Satelliten-Trio zur Erforschung des Erdmagnetfeldes gestartet

Europa hat am Freitag drei neue Satelliten ins All geschickt. Das Trio der Mission «Swarm» soll das lebenswichtige Magnetfeld der Erde beobachten, das schwächer geworden ist.

Die europäische Weltraumagentur Esa schoss wie geplant um 13.02 Uhr (MEZ) vom nordrussischen Weltraumbahnhof Plessezk aus die Satelliten an Bord der Rockot-Trägerrakete in den Himmel.
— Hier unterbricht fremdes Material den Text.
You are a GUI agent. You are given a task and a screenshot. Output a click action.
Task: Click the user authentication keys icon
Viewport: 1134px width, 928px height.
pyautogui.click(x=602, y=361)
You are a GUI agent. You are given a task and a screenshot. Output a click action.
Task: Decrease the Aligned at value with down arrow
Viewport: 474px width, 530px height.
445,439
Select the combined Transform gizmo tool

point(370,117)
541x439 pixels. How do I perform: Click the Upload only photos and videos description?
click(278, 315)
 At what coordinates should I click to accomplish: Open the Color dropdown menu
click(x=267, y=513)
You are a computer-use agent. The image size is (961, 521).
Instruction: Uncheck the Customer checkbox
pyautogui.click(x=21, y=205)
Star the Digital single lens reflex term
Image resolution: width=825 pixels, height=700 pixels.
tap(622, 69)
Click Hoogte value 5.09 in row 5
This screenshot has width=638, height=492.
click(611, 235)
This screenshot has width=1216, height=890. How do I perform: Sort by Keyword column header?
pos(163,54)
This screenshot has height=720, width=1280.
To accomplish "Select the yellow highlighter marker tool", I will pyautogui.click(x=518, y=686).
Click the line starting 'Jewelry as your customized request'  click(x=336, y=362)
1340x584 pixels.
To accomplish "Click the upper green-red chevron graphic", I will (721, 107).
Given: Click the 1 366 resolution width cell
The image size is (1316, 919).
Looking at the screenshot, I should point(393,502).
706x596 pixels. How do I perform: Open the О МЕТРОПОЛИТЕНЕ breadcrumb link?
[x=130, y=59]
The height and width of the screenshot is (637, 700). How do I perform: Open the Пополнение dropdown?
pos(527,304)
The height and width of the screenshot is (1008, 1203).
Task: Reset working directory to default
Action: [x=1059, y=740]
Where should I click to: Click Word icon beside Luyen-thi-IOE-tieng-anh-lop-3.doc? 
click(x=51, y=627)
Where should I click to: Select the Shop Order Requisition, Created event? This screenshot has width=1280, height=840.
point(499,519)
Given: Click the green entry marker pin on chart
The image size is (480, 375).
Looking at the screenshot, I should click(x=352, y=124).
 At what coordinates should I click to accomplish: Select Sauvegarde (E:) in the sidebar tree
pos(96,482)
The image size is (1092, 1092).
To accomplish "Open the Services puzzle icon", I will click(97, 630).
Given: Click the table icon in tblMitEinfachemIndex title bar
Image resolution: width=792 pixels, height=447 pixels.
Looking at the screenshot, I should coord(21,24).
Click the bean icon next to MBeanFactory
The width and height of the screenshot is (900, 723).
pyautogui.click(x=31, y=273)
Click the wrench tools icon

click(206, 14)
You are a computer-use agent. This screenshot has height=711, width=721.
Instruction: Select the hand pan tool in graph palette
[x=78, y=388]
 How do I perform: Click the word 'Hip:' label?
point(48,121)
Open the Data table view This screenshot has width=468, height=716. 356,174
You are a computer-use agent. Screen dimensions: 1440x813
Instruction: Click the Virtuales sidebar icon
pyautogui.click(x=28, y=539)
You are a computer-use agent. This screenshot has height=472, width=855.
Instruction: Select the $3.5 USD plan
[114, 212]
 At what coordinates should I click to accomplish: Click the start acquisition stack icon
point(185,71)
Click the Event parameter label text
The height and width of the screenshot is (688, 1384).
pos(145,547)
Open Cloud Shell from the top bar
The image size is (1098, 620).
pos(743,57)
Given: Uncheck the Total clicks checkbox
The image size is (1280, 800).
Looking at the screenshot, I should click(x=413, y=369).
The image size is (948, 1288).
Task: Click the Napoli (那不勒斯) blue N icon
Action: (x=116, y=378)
Die Mission soll vier Jahre dauern und aus rund 500 Kilometern Höhe die bislang genauesten Daten über Stärke, Richtung und Schwankungen des Magnetfeldes liefern. Es schützt die Erde vor gefährlichen Teilchen aus dem Universum. Der Start verlief bei nebligem Wetter reibungslos. Gesteuert werden die Satelliten im Esa-Kontrollzentrum in Darmstadt.

«Ohne Magnetfeld als Schutzschild wären wir längst verstrahlt», sagte Esa-Flugleiter Frank-Jürgen Diekmann in Darmstadt. «Das Magnetfeld leitet das Bombardement von Teilchen aus dem All um die Erde herum.»

Die «Swarm»-Mission soll auch helfen, die Genauigkeit von Navigationssystemen zu erhöhen und Ausfällen bei der Stromversorgung vorzubeugen. Genutzt werden könnten die Daten auch zur Vorhersage von Erdbeben und bei der Suche nach Bodenschätzen.